Soul of the World

Soul of the World November 7, 2022
Photo by Matt Deavenport, from Flickr

I keep a book titled, The Soul of the World: A Modern Book of Hours, by my bedside. It is a book of photographs and writings, compiled by Phil Cousineau with photographs by Eric Lawton. I read from this book, sometimes, when I am sleepless in the middle of the night.

Actually, it is one of three books compiled and edited by Cousineau that I keep near at hand. The other two are Soul: An Archaeology and Burning the Midnight Oil. I feel in Cousineau something of a kindred spirit. The writings he has collected in these three books are soulful and contemplative. Read in the quiet hours of the night, they penetrate into my depths like John Coltrane’s saxophone or Bach’s Cello Sonatas.

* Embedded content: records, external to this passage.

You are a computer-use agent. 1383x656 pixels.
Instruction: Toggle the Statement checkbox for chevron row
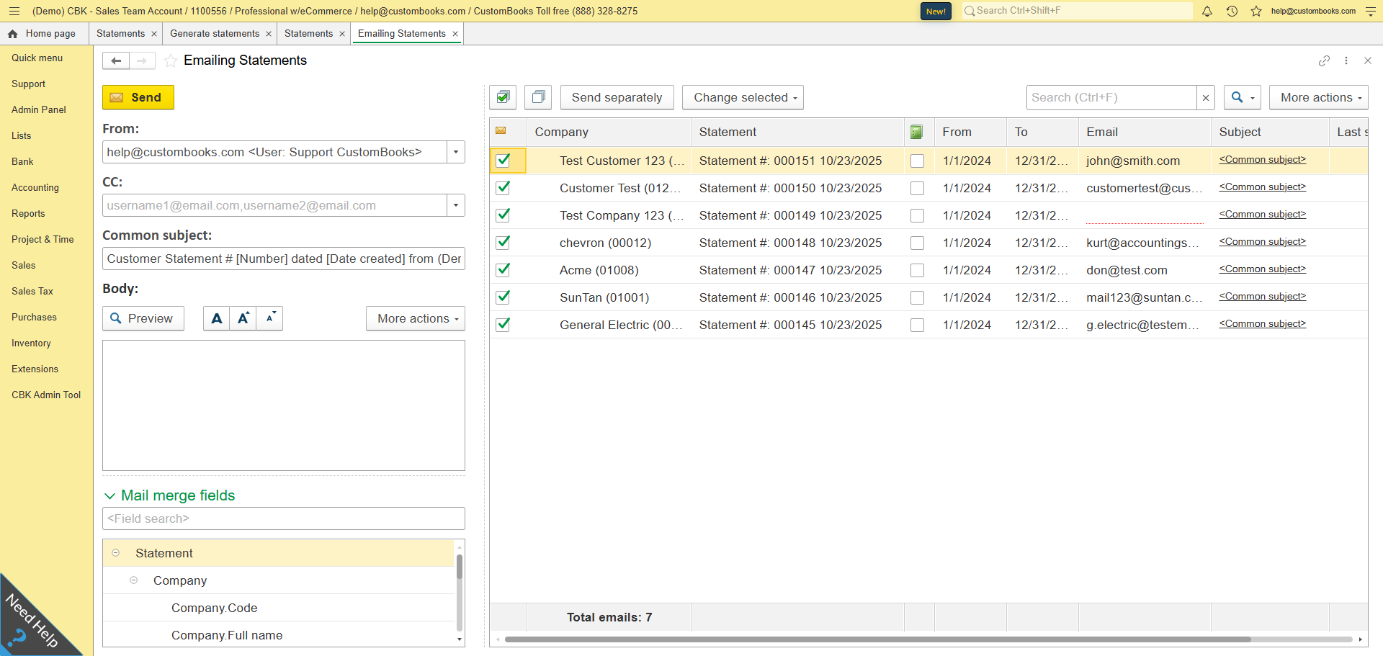pyautogui.click(x=917, y=243)
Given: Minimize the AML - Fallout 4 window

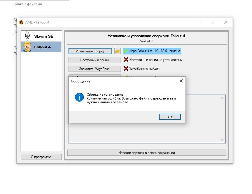Looking at the screenshot, I should [198, 22].
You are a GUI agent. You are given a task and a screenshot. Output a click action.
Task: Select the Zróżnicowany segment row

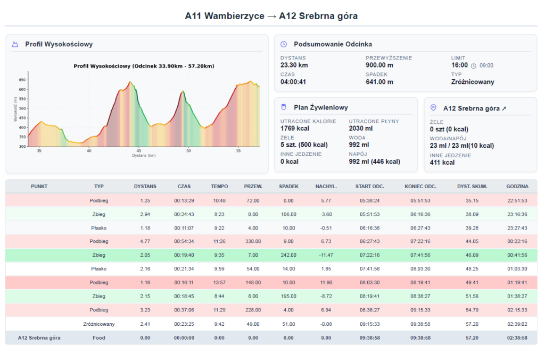click(271, 324)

The other night, I read a selection by Rachel Carson, a marine biologist, nature writer, and seminal figure in environmentalism. The selection, from Carson’s, The Edge of the Sea, is about the seashore and how it draws people to its beauty and mystery. The particular section that got my attention contained the following lines:

There is a common thread that links these scenes and memories – the spectacle of life in all its varied manifestations as it has appeared, evolved and sometimes died out. Underlying the beauty of the spectacle there is meaning and significance.  It is the elusiveness of that meaning that haunts us, that sends us again and again into the natural world where the key to the riddle is hidden.  (italics are mine)

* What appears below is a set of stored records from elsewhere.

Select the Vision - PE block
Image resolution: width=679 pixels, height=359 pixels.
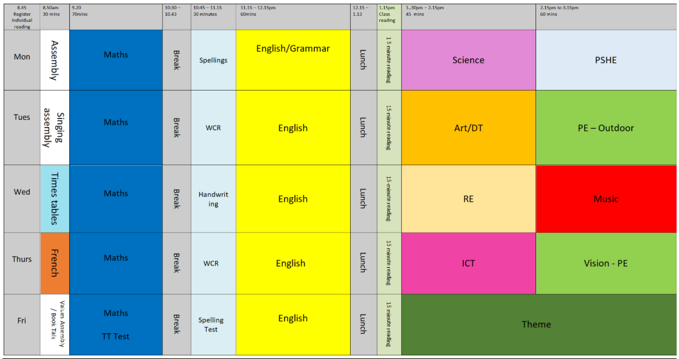[x=605, y=263]
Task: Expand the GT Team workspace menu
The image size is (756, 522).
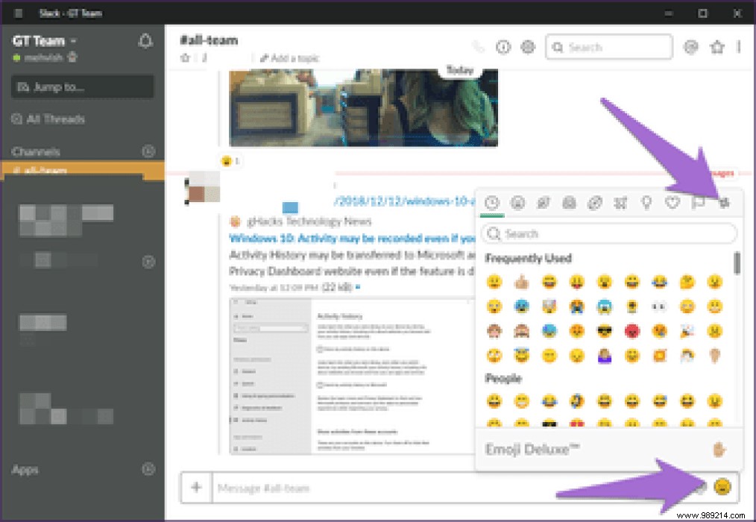Action: [42, 40]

How I once wanted to believe that we could attribute beauty and significance and meaning to nature – to believe that these are intrinsic qualities of the world, rather than something we humans project onto it!

I have always found great beauty in nature, and underlying that beauty, I’ve also found meaning and significance. When I was young, I took it for granted that these attributes were really a part of the world. But as I grew older and was exposed to various philosophies, this conviction was challenged.

I spent several years in my late thirties studying philosophers, naturalists, artists, mystics, and anyone else who wrote of beauty, particularly the beauty of nature. I searched these text and contemplated their content hoping to find some way I could rationally assert that nature really had beauty and meaning. But in the end, I had to concede defeat.

This is not to say I jumped to the opposite pole, the belief that such qualities are purely subjective. I found that the most consistent way of understanding beauty and meaning is that their existence depends on an experiencing subject, but it is the world that provides the material from which the subjective mind generates such experiences. It is in a dynamic interaction between certain qualities of a subject with certain qualities of an object, that beauty and meaning are brought forth.

That so many do find the seashore beautiful is probably due to the great variety of experiences to be had there. Everyday, even every hour, brings something new. Every nook and cranny holds a surprising variety of living things. Along the rocky coastlines, each wave breaks slightly differently from every other wave, and the waves themselves capture sunlight or moonlight in an endlessly sparkling dance. A woodlands, a prairie, the mountains, each in its own way is also filled with great variety; each has a richness easily experienced as beautiful, provided a person attends to it , mindfully,

* * * * *

While I ultimately had to concede that beauty and meaning are not objective parts of the world, I also found a roundabout way in which they real existence. I am a part of the world and my experiences are also a part of the world, including my experiences of beauty and meaning. So though beauty and meaning do not exist in nature outside of mind, they do exist in Nature, in that totality which includes everything that exists, including a human’s experience of beauty and meaning in the world.

* * * * *

The ultimate answer to “the riddle,” as Carson calls it, will not be found at the seashore or anywhere else. The riddle is that this richly varied world exists at all, and that amongst its variety is at least one type of being that can experience this endlessly various world as beautiful and meaningful. As to the solution to that riddle – that the world exists and does so beautifully – well, perhaps cannot be solved. Perhaps part of Nature’s beauty is that each generation can pursue the riddle anew, for it will always be there beyond our grasp.

The theist may assert that “God” is the answer to that riddle – but those are empty words. It uses one riddle, God, to explain another one, this creational world. To use an inexplicable to explain an inexplicable is merely to multiply the inexplicable, which is rather absurd. Let there be just one riddle, one mystery. People will call it what they will. I call it Nature.

If returning to the seashore, or any other natural environment, won’t provide the answer to that riddle, it does allow us the experience of beauty and meaning. And this can move us to reverence and thanks to the Great Riddle, however we conceive it.